Error while using ner.correct

Here is the process that I followed:

step1: Using ner.manual, I created an annotated dataset.

step2: Then, I used prodigy to train a spacy model for the custom entities that I have in my dataset.

prodigy train ner attributes blank:en -o ~/Desktop -TE

The model got saved in ~/Desktop/ner

step3: Improving the model using

prodigy ner.correct evalattributes ~/Desktop 
~/Downloads/desc_data.jsonl 
--label fit,length,neckline,occasion,style,occasion,fit

The error I got is as follows: The model you're using isn't setting sentence boundaries (e.g. via the parser or sentencizer). This means that incoming examples won't be split into sentences.

And, the prodigy UI shows No tasks available

Can you please tell me what am I missing here?

Hi! This is not an error and just a warning that you see when sentence segmentation is enabled but the model can't segment sentences (because it doesn't have a rule-based component or a parser). So this shouldn't matter, unless you want sentence segmentation.
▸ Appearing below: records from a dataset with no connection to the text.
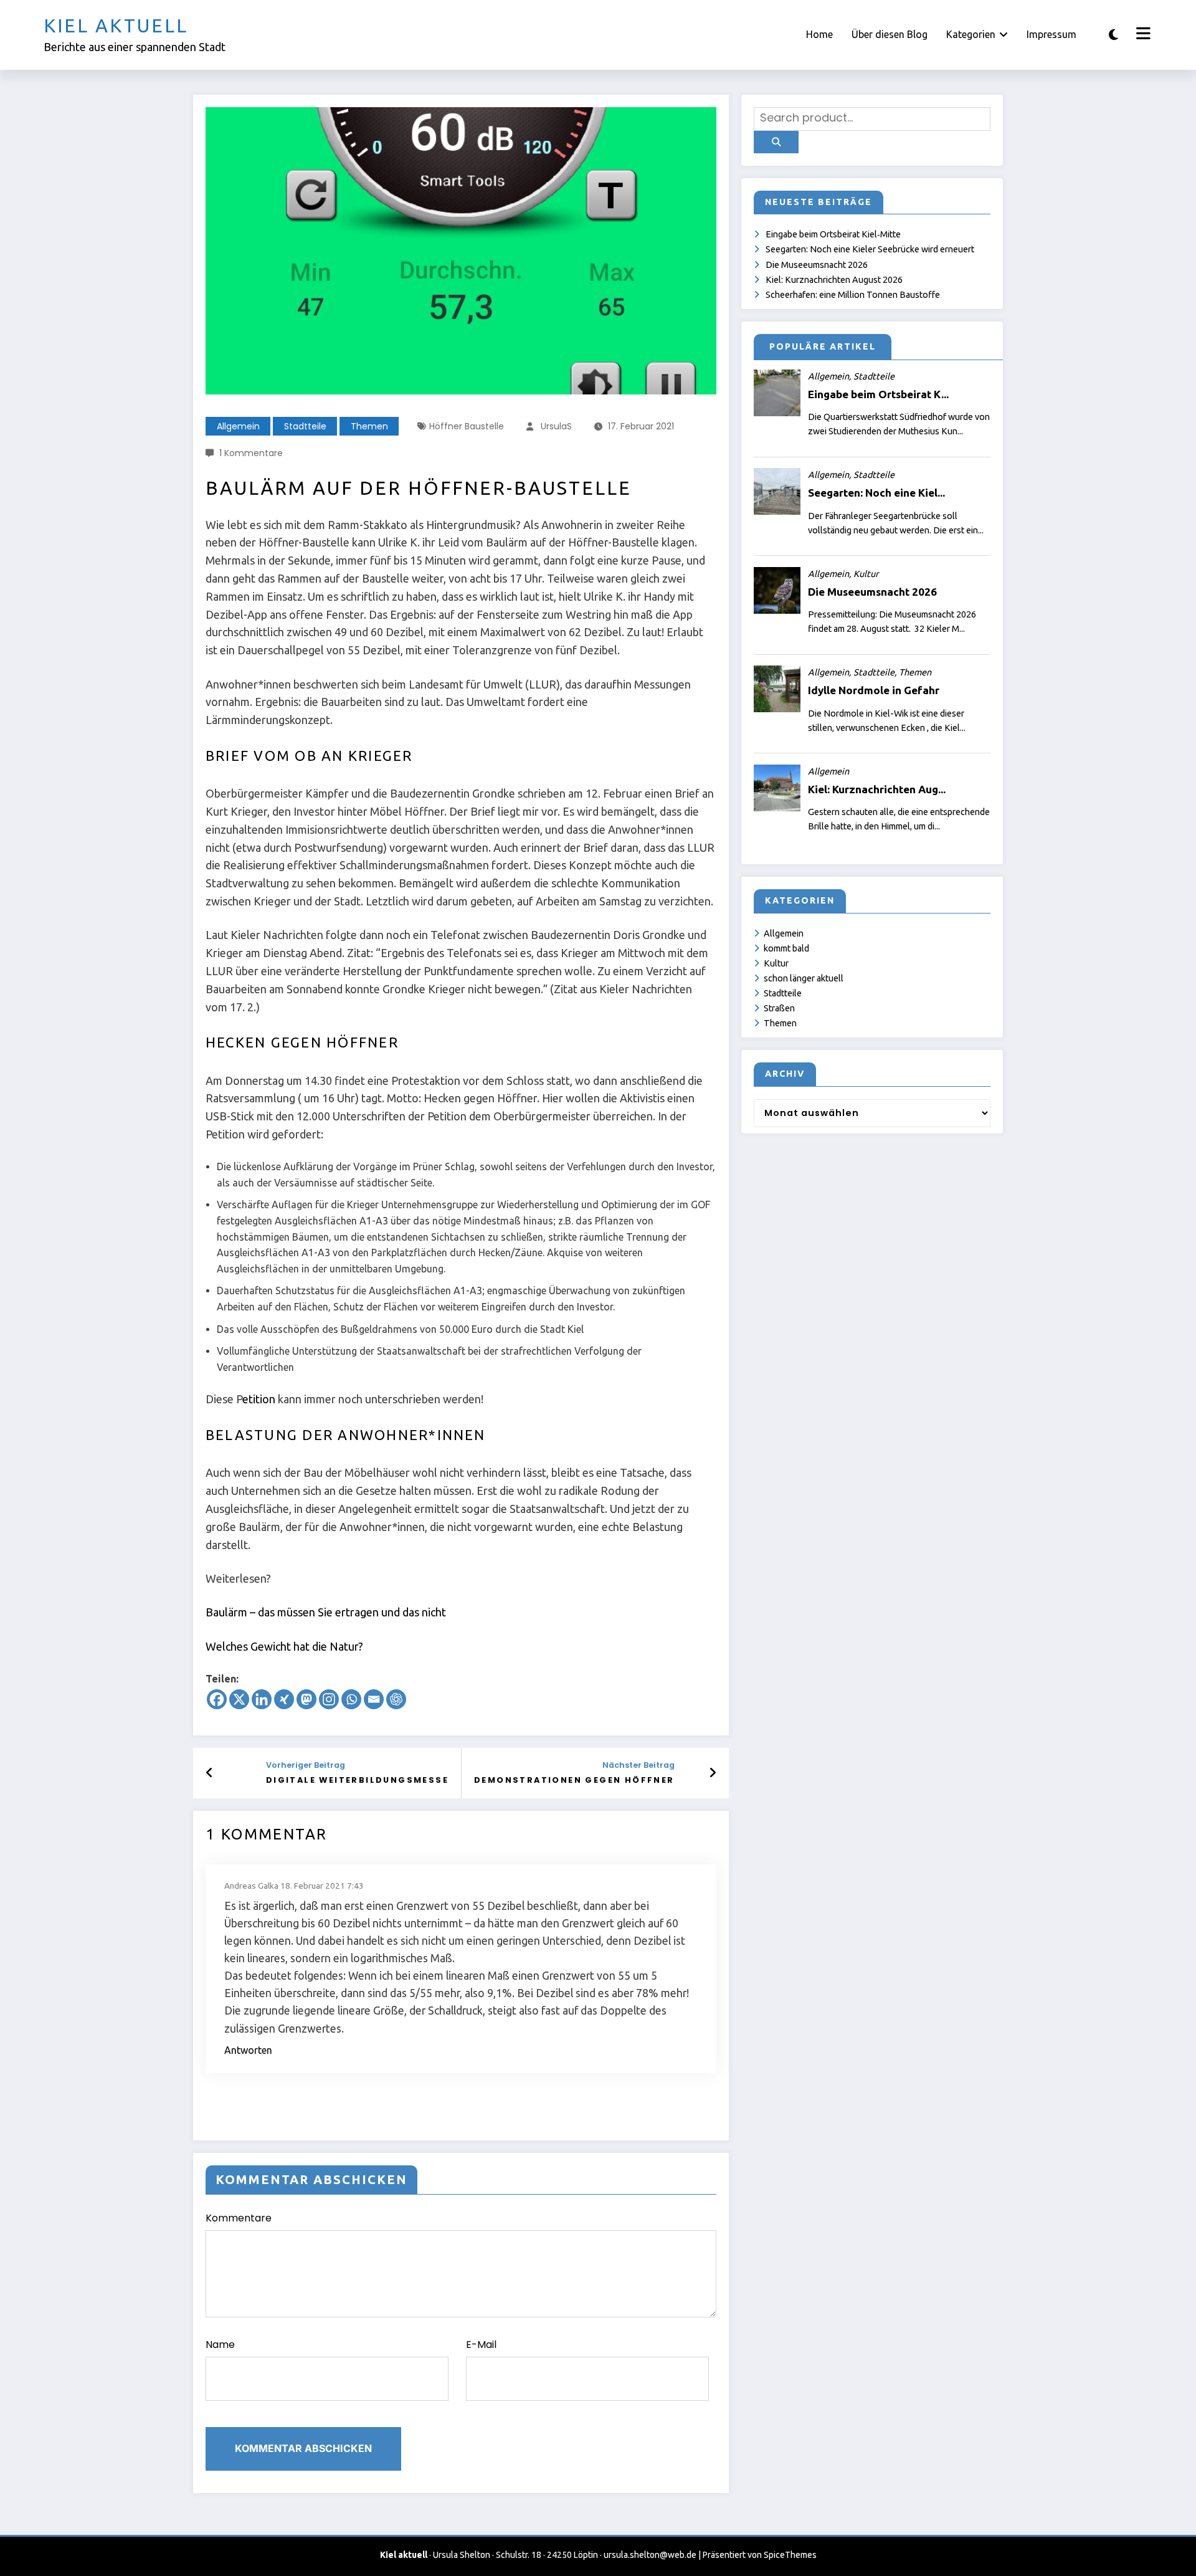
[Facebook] (217, 1699)
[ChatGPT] (396, 1699)
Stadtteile (305, 426)
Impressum (1051, 34)
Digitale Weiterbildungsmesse (357, 1780)
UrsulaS (556, 426)
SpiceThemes (790, 2555)
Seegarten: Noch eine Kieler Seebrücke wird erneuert (870, 249)
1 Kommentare (251, 453)
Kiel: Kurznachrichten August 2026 (834, 280)
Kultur (776, 963)
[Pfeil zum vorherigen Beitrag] (210, 1773)
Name (220, 2344)
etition (258, 1399)
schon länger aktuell (803, 978)
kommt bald (786, 948)
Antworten (248, 2050)
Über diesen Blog (890, 34)
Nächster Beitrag (638, 1765)
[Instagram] (329, 1699)
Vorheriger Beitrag (305, 1765)
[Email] (374, 1699)
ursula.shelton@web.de (650, 2555)
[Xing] (284, 1699)
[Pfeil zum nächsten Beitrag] (712, 1773)
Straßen (779, 1008)
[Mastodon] (306, 1699)
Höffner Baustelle (466, 426)
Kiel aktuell (116, 25)
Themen (369, 426)
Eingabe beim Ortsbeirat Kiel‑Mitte (833, 234)
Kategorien (970, 34)
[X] (239, 1699)
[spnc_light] (1113, 34)
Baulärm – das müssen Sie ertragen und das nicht (326, 1612)
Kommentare (239, 2218)
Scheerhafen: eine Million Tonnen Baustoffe (853, 295)
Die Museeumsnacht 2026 (817, 265)
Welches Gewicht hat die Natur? (284, 1646)
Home (819, 34)
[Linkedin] (262, 1699)
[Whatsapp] (351, 1699)
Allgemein (238, 426)
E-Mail (481, 2344)
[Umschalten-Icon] (1141, 35)
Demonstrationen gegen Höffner (574, 1780)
This typically means that there no valid examples in the data that haven't been annotated yet. What's in your desc_data.jsonl file? And what's in your evalattributes dataset? Are any of the examples already in that dataset?

Hi Ines, thank you for the quick reply! Okay, so I can forget about the warning. In desc_data.jsonl, I have text which hasn't been annotated. It could be that there is some duplication, but certainly not all the text has been annotated already. Based on the documentation, I understood that I had to add desc_data.jsonl to the database as well and I named that as evalattributes.
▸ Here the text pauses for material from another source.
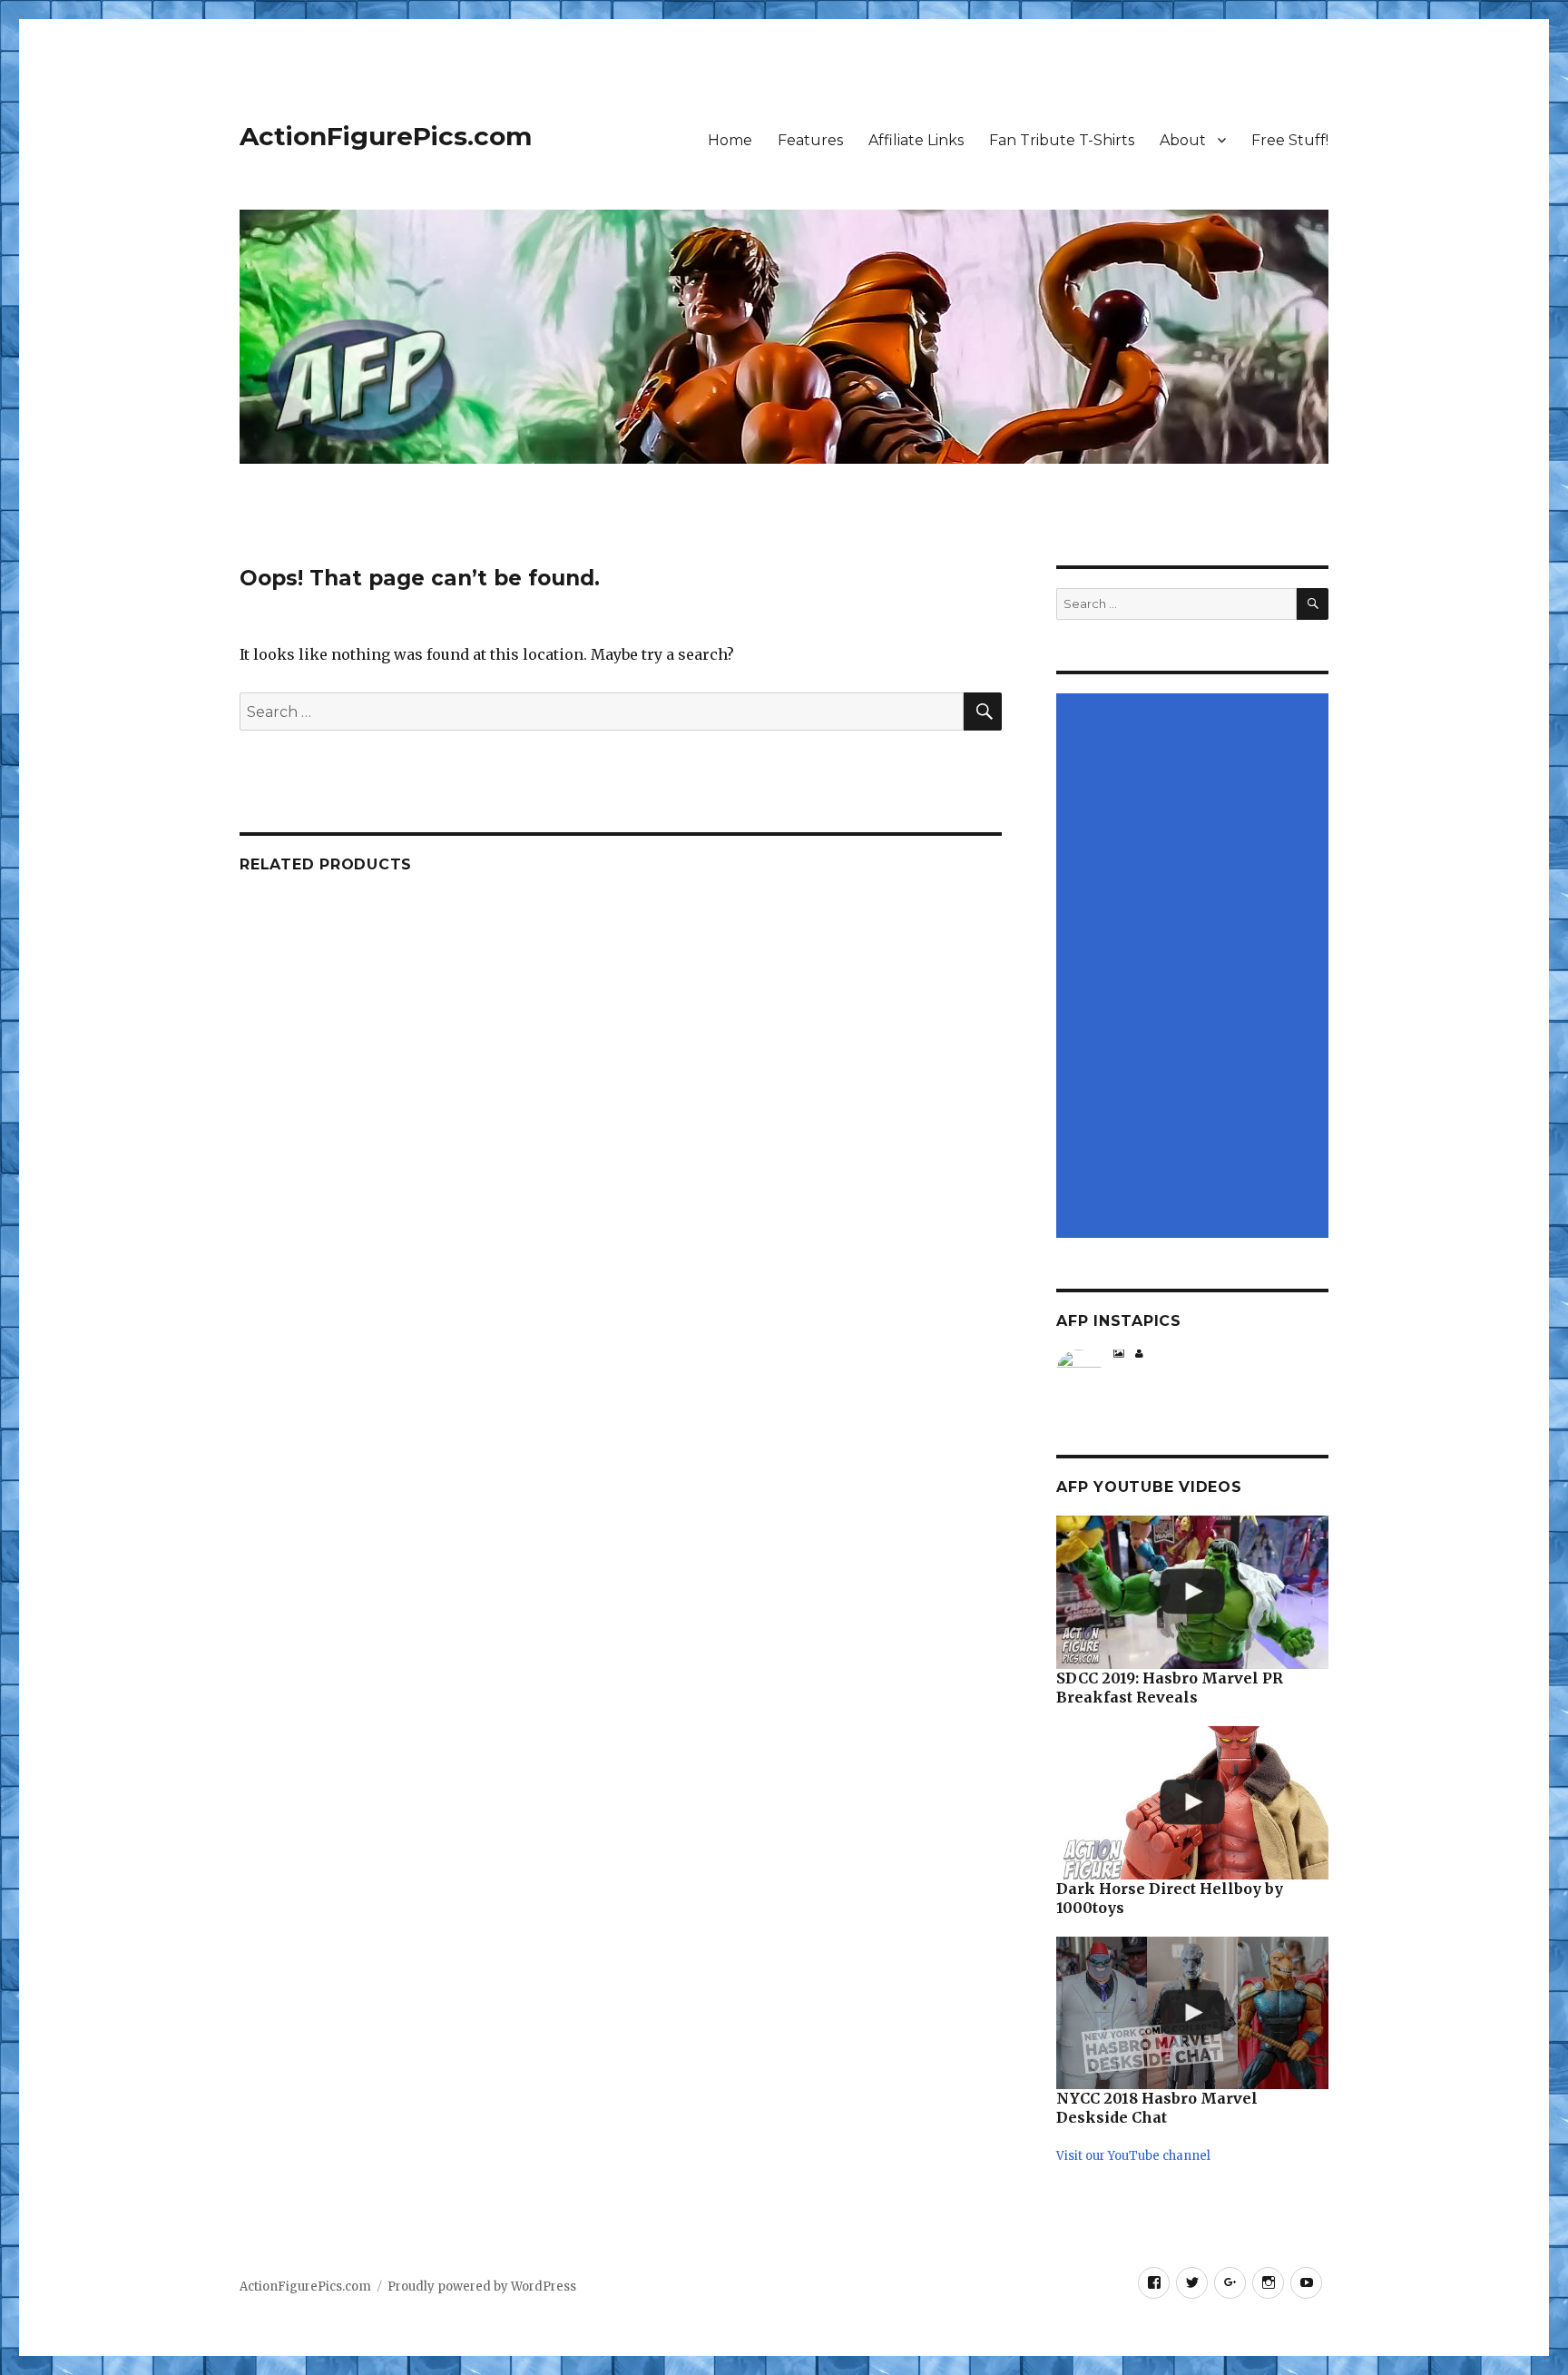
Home (730, 140)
Here is the terminal output confirming that not all of the data has been annotated:
Warning: filtered 76% of entries because they were duplicates. Only 410 items were shown out of 1681. You may want to deduplicate your dataset ahead of time to get a better understanding of your dataset size.

In the command below, what exactly does dataset refer to?
prodigy ner.correct dataset spacy_model source --loader --label --exclude --unsegmented

Yes, this means that there are a lot of duplicates in the data, but 410 examples were not. However, it could still be possible that those 410 examples are all in the annotated dataset already and are skipped.

The dataset is the name of the dataset to save the annotations to.